I would appreciate any help and/or advise I could get in regards to this. 


Thank you for your time.


Brenda Montgomery

CCC Medical Equipment

115 Vicksburg Ave

Camden, TN 38320


First Rule, unfortunately you are in a situation where the rules in place for you to follow are NOT being followed by those entities CMS has contracted to police them.  Until my legal team and me are  successful in receiving a Federal Court Decision that both mandates and holds accountable contracted entitities of CMS  just as accountable for obeying both the Statute and The Secretary's instructions as The Providers, do the best you can to tread water.  Decision Pending in the Third Circuit Court.

see Nichole Medical v Tri-Centurion

Old claims more than a year are typically allowed and reserved for Fraud & Abuse Audits.  That being said they do need substantiating evidence to do an F & A Audit. 

Reconsideration can ONLY review any medical evidence or that the MAC now, formerly intermediary, adjudicated the claim correctly.  Therefore, the longer the reconsideration process takes the longer the delay in beginning the recoupment unless you are absolutely sure you have the valid documentation for reconsideration to reverse the original adjudication.

Why are you paying the $5,000.00/mo?  Any recoupments can only begin after reconsideration is completed.

The Ombudsman is only a referee and is on CMS's payroll!  Enough said.

Unfortunately, Providers have NO magic bullet to stay off these assaults.

Hopefully, this has been somewhat helpfu.  If it has been I can be reached @


I was informed by my lawyer a Medical Equipment Provider from New Jersey contacted him last Friday to with a similar plight as yours.  My lawyer said The Provder was unsure of what to do if he should just close his doors or NOT since such a fight is so expensive of which I know only to well.  My lawyer said The Provider was assessed for a $600,000.00 recoupment.   I am sure more Providers exist with this problem.  Unfortunately, tomorrow wil bring out more of you as the merry-go-round cotinues to turn!

Please, for ALL Providers it is my understanding of the law that if Medicare does attack you with an audit and the results of that audit proves you negligent closing your doors DOES NOT end your grief.  For closely held Company's Medicare can come after you just like IRS for recoupment of money and I don't believe it is forgivable in Bankruptcy Court.  For a larger Company the Principal Officers can be held accountable even after  resigning their position.  If a Company is sold and a subsequent audit is done any claims from the previous owner/owners found negligent both the previous owners and the new owners (for NOT being vigilant) can be held accountable for remedial damages.

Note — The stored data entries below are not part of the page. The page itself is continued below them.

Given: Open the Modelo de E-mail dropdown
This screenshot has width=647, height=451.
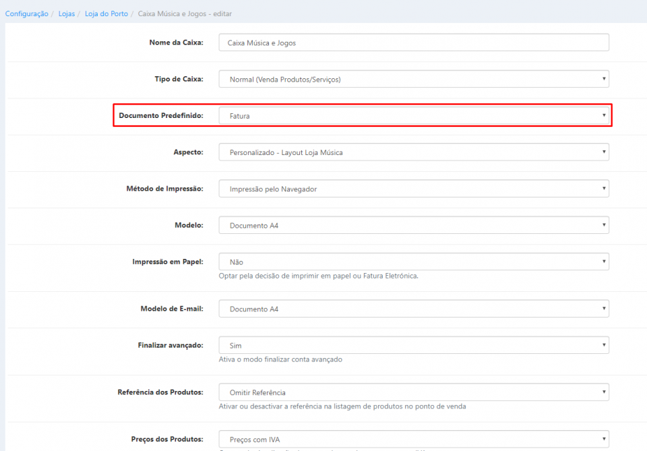Looking at the screenshot, I should 414,309.
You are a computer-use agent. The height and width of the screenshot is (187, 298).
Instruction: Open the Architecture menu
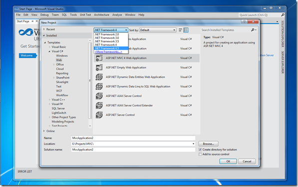click(101, 15)
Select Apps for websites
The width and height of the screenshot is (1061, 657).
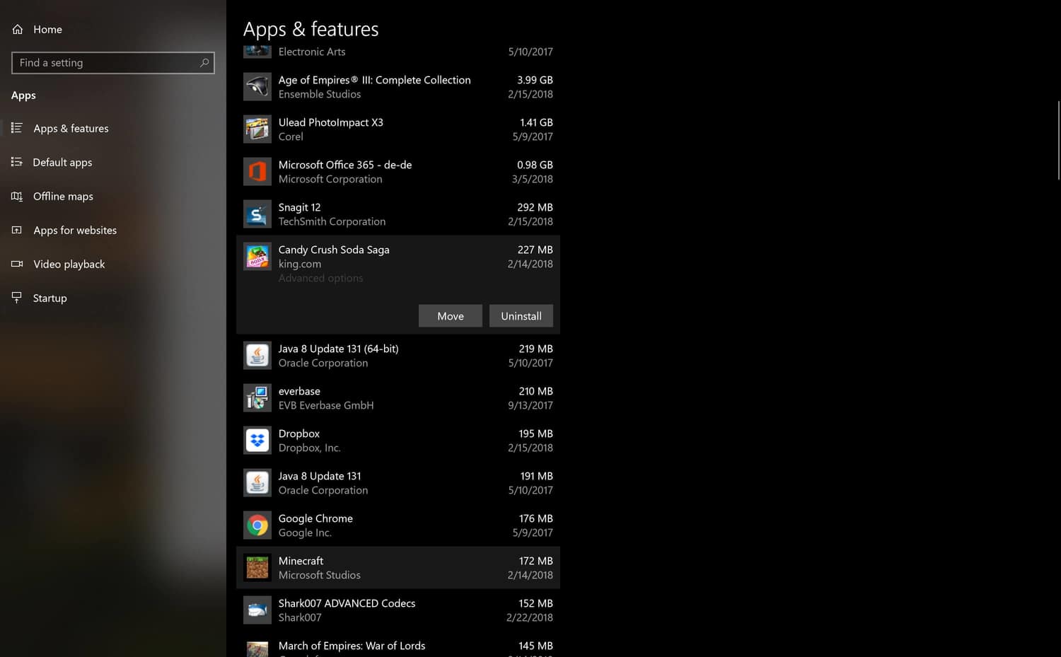74,230
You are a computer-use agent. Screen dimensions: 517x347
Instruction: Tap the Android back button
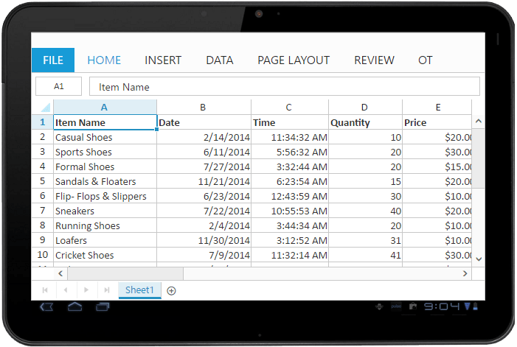46,306
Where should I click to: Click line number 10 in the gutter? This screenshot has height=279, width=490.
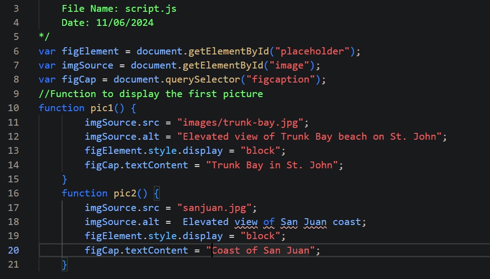[13, 108]
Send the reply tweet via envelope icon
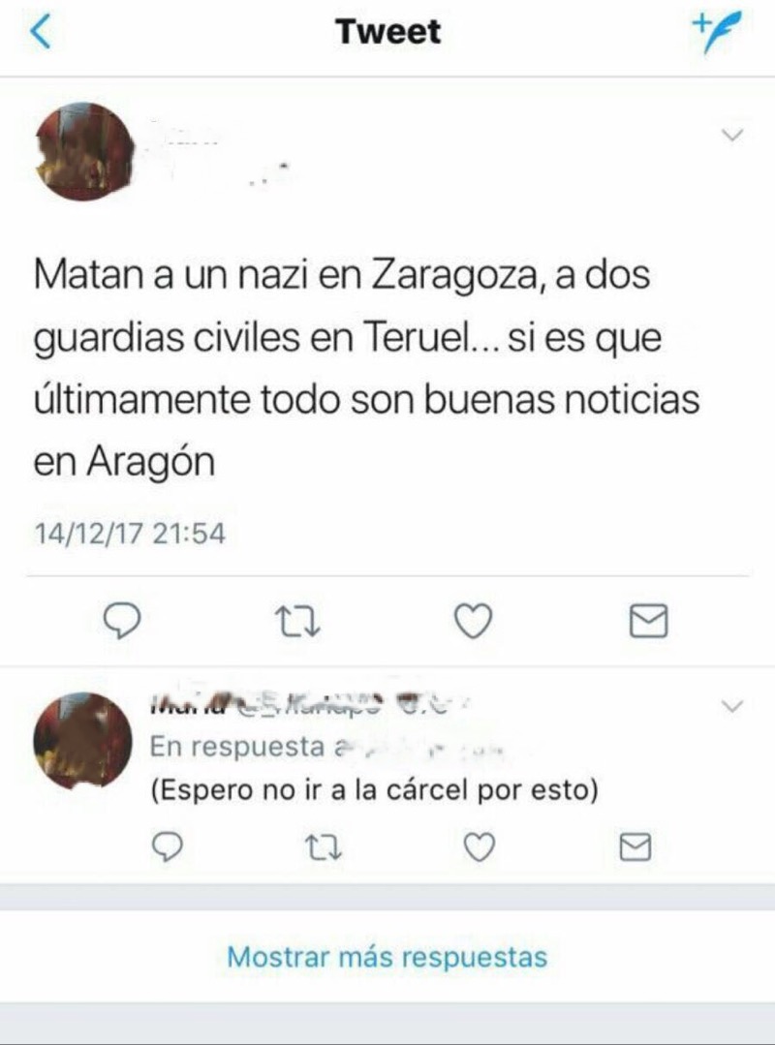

Therfore, for ALL Providers that I hear just want to "fold their tents" and throw away the keys I strongly suggest you retain competent legal advice and a release in writing from any damages or assessments from the appropriate government agency.  If they claim you owe them $200,000.00 and you can NOT pay it; closing your doors and terminating the employees does NOT compensate CMS or absolve or eliminate you from the debt. 

Again, this is just my understanding of the law.

Brenda, I agree with every point you make except the RX by chiropractor issue. The supplier manual has made this clear for a long time (can't remember if that goes back to 2006, but it has been in the supplier manual for many years). Chiros dont qualify to order Medicare DME. The lesson learned is that every supplier needs to access the materials that are available and sign up for policy updates so they are alerted when things change. Many suppliers make mistakes because they don't devote the time to keeping up on the rules. For a small business this can be very expensive unless it's assigned the owner, who doesn't get paid overtime. Owning a small independent DME business is not easy.